There is something serious wrong with the Erechtheion. Unlike the Parthenon and the Temple of Athena Nike, the Erechtheion doesn't look like or behave like a Greek temple. There is no ideal vantage point from which to take in all its architectural glory. It is almost impossible to make sense of it without a prolonged consideration. Was this really the architect's original vision for the replacement of the Old Temple of Athena?

For over a century, some of the most reknowned archaeologists who have worked intensely on the Akropolis have proposed "original" plans for the Erechthieon. Most of these have been symmetrical conceptions, due to the deeply held belief that the supremely rational Greeks could never have conceived of a building like the Erechtheion on purpose. Wilhelm Dörpfeld, William Dinsmoor, Harriet Boyd Hawes, George Elderkin, and now John Caulk have all proposed "original" plans for the Erechtheion that had to be changed for some undocumented, but not surprising, religious reasons at some point during the early phases of construction.
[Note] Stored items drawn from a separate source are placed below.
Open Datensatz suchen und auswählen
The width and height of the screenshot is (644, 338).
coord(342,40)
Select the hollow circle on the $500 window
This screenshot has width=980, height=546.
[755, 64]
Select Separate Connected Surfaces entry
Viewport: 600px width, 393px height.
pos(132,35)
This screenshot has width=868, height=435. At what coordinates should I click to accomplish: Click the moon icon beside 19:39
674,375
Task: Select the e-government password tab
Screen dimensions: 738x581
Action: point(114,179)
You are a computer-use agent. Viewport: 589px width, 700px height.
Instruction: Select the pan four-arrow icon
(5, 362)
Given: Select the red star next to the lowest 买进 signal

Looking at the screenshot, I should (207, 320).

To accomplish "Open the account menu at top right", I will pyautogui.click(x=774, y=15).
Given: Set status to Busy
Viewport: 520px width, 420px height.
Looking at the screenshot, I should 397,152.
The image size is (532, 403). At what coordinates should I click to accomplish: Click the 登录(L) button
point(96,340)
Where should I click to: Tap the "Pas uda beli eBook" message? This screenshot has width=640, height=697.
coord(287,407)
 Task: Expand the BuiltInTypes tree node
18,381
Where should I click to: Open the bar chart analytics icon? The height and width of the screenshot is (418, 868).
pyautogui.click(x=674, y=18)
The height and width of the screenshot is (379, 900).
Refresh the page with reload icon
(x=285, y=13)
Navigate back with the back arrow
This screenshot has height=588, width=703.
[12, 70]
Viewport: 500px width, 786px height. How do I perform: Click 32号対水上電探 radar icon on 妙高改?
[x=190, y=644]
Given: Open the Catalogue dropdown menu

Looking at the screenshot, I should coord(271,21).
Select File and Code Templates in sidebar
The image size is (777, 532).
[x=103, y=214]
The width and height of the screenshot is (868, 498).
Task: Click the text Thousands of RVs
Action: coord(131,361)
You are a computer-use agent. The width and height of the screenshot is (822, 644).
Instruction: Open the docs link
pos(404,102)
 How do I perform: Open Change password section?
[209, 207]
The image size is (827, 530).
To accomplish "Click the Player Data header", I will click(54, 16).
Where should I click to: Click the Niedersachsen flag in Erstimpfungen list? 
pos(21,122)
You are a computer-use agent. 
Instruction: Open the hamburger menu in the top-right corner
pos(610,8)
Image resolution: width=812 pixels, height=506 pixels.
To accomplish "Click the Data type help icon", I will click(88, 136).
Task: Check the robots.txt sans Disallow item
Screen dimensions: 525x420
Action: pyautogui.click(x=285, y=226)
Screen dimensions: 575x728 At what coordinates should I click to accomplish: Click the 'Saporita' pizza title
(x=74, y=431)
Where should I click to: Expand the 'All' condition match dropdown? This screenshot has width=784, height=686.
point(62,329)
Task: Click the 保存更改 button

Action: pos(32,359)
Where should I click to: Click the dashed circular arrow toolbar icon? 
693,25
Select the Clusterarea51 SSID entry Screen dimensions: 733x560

Up until now, each of these plans has its problems, from having to explain where a massive volume of unaccounted for blocks must have come from to having a better and more modern interpretation of some key terminology as it relates to the building. Any serious proposal must take into account not only the large-scale peculiarities, such as the westward projection of the North Porch, the Niche in the southwest corner of the central block, and the off-axis doorways, but also the more subtle irregularities in the design and treatment of the foundations, walls, and porches.

In Dörpfeld’s version of the original plan, the existing east wing is duplicated on the west, resulting in a building that would have measured over 120 Attic feet and covered a vast amount of uneven terrain. In doing so, the originally planned temple would have incorporated an assortment of ancient shrines and tokens, and required the creation of high podia at both ends. Instead of walls on either side of the West Corridor that connect the two porches, a series of pillars were to have formed a low portico within a hypethral central space.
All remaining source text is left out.